## PROBLEM STATEMENT
Only one stretch of the data is wanted: the line containing "Image resolution: width=1026", the line containing "The image size is (1214, 980).", and every line between them, copied exactly.

-- Opening Marker --

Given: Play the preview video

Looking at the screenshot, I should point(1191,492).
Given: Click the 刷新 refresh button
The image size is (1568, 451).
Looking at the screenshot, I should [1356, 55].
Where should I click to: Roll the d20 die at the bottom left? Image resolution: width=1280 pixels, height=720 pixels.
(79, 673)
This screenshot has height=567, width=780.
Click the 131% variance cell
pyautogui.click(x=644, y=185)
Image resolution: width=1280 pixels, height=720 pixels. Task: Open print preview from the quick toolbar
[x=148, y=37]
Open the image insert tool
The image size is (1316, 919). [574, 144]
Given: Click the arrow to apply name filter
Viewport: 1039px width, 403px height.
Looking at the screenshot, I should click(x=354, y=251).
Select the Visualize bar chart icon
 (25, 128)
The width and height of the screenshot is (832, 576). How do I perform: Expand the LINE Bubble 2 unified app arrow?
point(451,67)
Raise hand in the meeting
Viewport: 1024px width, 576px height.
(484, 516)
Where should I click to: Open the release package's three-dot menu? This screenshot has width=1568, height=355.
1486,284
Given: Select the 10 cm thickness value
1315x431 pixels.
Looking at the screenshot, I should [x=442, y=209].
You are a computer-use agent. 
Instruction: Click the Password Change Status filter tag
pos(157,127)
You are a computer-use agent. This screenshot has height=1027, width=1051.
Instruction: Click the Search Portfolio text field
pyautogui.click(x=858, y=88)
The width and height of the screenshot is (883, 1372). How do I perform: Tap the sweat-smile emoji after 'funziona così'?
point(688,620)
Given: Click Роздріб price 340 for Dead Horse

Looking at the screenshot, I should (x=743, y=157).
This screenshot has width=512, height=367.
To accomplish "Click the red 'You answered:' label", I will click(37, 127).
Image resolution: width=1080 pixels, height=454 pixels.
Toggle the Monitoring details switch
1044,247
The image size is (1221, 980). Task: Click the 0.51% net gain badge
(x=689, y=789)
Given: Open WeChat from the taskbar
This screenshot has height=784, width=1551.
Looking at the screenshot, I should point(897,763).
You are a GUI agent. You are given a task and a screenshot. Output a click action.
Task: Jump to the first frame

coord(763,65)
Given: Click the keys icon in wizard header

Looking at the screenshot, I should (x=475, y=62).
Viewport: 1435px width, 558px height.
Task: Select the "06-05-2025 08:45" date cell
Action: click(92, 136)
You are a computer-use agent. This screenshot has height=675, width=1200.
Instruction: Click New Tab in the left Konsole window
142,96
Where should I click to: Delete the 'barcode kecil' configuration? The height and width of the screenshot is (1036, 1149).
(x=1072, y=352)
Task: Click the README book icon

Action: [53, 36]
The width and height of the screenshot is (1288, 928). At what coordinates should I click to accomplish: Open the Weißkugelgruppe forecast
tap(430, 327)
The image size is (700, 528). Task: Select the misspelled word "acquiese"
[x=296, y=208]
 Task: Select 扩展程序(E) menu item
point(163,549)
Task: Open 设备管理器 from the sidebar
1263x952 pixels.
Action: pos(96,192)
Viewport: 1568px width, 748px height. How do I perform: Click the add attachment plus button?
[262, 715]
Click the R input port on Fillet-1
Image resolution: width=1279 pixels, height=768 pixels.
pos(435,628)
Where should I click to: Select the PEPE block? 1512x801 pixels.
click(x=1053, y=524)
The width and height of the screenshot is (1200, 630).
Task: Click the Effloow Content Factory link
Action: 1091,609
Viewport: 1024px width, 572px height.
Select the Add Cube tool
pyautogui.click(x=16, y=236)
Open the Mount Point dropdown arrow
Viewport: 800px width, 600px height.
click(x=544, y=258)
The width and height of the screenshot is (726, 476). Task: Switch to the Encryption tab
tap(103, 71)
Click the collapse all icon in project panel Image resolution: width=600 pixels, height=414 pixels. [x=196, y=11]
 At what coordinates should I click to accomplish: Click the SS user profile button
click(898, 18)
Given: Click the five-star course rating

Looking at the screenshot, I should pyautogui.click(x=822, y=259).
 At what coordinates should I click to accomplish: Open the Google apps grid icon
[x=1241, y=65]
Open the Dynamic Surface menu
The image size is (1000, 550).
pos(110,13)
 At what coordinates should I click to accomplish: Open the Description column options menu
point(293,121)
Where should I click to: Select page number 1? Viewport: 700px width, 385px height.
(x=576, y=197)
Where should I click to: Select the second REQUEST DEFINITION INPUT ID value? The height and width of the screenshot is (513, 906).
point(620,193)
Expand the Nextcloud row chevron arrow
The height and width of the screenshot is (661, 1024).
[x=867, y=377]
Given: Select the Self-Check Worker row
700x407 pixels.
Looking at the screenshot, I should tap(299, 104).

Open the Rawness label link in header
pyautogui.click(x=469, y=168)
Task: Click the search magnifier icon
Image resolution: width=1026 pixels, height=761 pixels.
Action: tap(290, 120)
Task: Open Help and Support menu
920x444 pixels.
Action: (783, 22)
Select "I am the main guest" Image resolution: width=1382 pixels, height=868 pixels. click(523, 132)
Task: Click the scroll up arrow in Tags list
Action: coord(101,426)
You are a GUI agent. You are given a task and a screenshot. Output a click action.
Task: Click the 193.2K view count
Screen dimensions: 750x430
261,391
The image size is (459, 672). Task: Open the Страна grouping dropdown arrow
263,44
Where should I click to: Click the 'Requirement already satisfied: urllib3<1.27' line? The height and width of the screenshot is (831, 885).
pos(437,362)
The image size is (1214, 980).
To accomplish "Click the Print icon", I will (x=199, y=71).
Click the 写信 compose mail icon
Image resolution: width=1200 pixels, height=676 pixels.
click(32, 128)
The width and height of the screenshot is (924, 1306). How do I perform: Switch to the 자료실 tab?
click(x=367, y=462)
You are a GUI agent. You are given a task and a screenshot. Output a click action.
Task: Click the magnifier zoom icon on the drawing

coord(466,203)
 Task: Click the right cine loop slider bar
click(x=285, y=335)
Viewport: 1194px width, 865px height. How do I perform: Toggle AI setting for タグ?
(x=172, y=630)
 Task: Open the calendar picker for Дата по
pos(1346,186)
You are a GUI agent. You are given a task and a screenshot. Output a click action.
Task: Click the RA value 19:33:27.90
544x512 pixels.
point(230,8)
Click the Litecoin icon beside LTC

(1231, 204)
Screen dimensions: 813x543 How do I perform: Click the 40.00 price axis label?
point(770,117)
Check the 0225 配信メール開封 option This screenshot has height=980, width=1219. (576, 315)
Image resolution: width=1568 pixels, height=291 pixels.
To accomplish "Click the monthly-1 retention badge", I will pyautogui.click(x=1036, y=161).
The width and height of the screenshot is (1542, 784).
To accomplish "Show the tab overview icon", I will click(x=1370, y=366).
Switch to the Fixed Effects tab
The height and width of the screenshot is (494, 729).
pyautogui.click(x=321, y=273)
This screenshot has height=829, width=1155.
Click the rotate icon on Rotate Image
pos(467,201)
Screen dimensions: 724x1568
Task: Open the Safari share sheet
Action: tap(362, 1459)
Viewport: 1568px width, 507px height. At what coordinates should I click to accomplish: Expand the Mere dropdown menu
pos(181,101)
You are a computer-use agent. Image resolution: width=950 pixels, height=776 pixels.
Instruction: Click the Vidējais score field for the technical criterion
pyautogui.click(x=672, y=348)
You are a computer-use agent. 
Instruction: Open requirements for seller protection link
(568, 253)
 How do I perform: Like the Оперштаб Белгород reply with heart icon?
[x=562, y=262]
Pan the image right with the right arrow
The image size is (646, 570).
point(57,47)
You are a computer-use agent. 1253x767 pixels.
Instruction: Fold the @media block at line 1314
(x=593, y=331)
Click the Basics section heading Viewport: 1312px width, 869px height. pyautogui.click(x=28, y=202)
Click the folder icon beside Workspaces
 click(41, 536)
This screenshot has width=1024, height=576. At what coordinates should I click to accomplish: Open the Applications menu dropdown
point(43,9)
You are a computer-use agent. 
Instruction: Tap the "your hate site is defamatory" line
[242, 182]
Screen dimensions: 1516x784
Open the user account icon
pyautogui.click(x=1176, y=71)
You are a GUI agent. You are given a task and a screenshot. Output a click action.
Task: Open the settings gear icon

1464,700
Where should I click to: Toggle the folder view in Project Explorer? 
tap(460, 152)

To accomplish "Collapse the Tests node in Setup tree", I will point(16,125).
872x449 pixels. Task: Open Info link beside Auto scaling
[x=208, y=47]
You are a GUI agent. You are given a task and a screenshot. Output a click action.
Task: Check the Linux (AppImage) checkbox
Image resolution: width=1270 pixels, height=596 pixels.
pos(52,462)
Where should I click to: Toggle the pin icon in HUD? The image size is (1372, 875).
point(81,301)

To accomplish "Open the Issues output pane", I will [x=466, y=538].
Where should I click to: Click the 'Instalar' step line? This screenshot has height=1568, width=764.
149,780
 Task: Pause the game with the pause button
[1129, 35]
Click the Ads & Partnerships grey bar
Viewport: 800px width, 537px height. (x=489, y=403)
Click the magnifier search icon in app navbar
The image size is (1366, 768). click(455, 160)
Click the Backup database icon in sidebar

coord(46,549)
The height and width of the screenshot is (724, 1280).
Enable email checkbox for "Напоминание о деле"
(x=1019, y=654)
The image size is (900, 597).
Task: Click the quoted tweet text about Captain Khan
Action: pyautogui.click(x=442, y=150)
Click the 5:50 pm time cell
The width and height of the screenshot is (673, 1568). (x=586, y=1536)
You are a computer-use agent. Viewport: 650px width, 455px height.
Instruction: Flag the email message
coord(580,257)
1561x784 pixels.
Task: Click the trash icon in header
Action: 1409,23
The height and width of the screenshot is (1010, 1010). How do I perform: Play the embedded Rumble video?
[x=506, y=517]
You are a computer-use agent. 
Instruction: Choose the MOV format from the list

-- Closing Marker --

## ANSWER TO THIS EXERCISE
Image resolution: width=1026 pixels, height=761 pixels.
Action: tap(290, 120)
Task: Open Help and Support menu
920x444 pixels.
Action: (783, 22)
Select "I am the main guest" Image resolution: width=1382 pixels, height=868 pixels. click(523, 132)
Task: Click the scroll up arrow in Tags list
Action: coord(101,426)
You are a GUI agent. You are given a task and a screenshot. Output a click action.
Task: Click the 193.2K view count
Screen dimensions: 750x430
261,391
The image size is (459, 672). Task: Open the Страна grouping dropdown arrow
263,44
Where should I click to: Click the 'Requirement already satisfied: urllib3<1.27' line? The height and width of the screenshot is (831, 885).
pos(437,362)
The image size is (1214, 980).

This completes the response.